Opinie

Einstein tegenover Newton

Dit jaar is een bijzonder jaar voor de natuurkunde. Het is precies honderd jaar geleden dat Albert Einstein (1879-1955) in een vijftal publicaties de fysica op haar kop zette. Daarom is 2005 door de Verenigde Naties uitgeroepen tot het Wereldjaar van de Natuurkunde, het World Year of Physics (WYP). Wie kent niet het woord relativiteitstheorie? Wie heeft niet ooit de formule E=mc(su2( ergens gezien?

Prof. dr. ir.
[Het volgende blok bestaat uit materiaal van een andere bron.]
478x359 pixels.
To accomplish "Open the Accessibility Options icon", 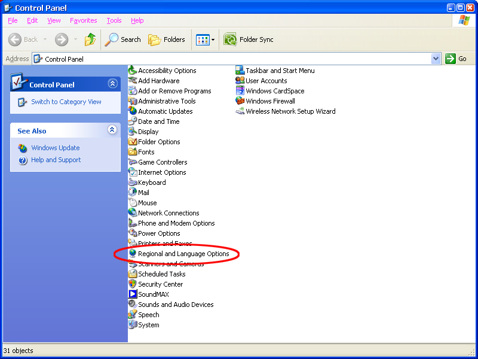I will tap(133, 71).
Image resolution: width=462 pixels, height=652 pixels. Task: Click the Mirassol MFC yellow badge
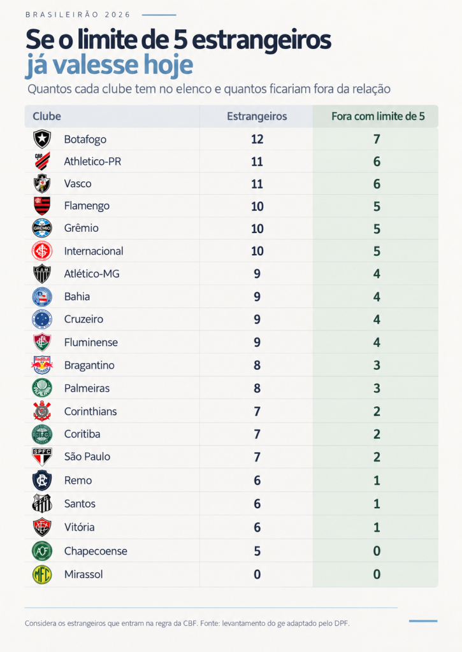(x=42, y=574)
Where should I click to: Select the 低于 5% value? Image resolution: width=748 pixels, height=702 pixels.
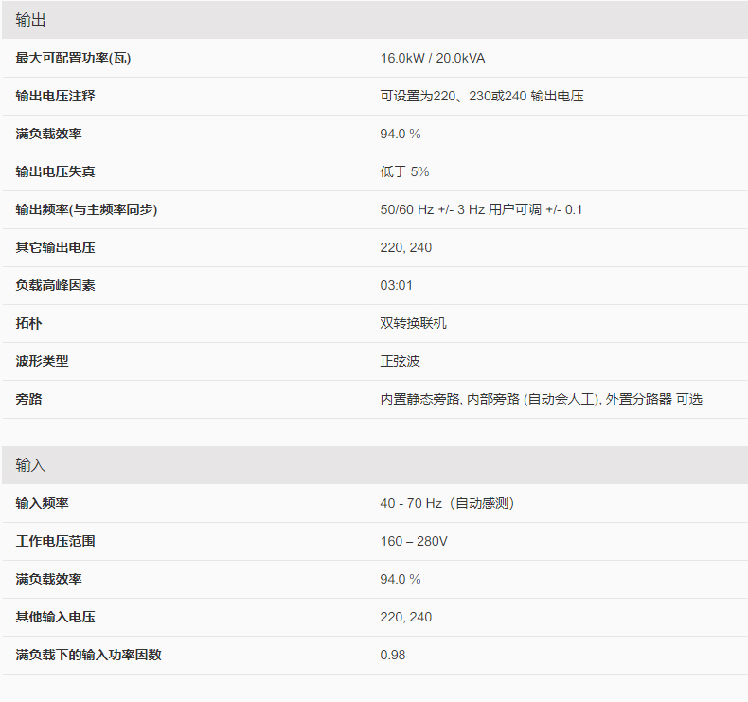pos(404,171)
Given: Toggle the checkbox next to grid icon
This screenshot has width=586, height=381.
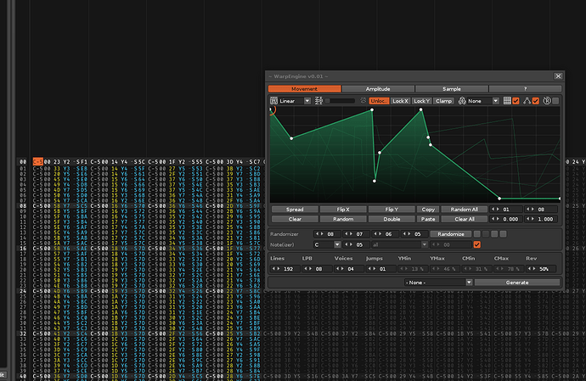Looking at the screenshot, I should 516,100.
J. H. van Bemmel
13 May 2005 10:50Gewijzigd op 14 November 2020 02:32
Prof. dr. ir. J. H. van Bemmel.
Prof. dr. ir. J. H. van Bemmel.

Leuk voor natuurkundigen, maar wat zegt anderen het WYP? Welnu, zonder fysica geen vervoer, communicatie of computerchips; geen MRI, radiotherapie of patiëntenbewaking; zonder natuurkunde niet die explosieve ontwikkeling van de techniek, begonnen in de vorige eeuw.

Einstein leek aanvankelijk geen hoogvlieger en begon na zijn natuurkundestudie als beambte op een octrooibureau in Bern. In zijn ’vrije tijd’ schreef hij in 1905 op 26-jarige leeftijd vijf publicaties, die de natuurkunde totaal veranderden en de wereld letterlijk op zijn grondvesten zouden doen schudden. Indirect was de atoombom immers het resultaat van zijn onderzoek, want de genoemde formule zegt dat materie kan worden omgezet in energie.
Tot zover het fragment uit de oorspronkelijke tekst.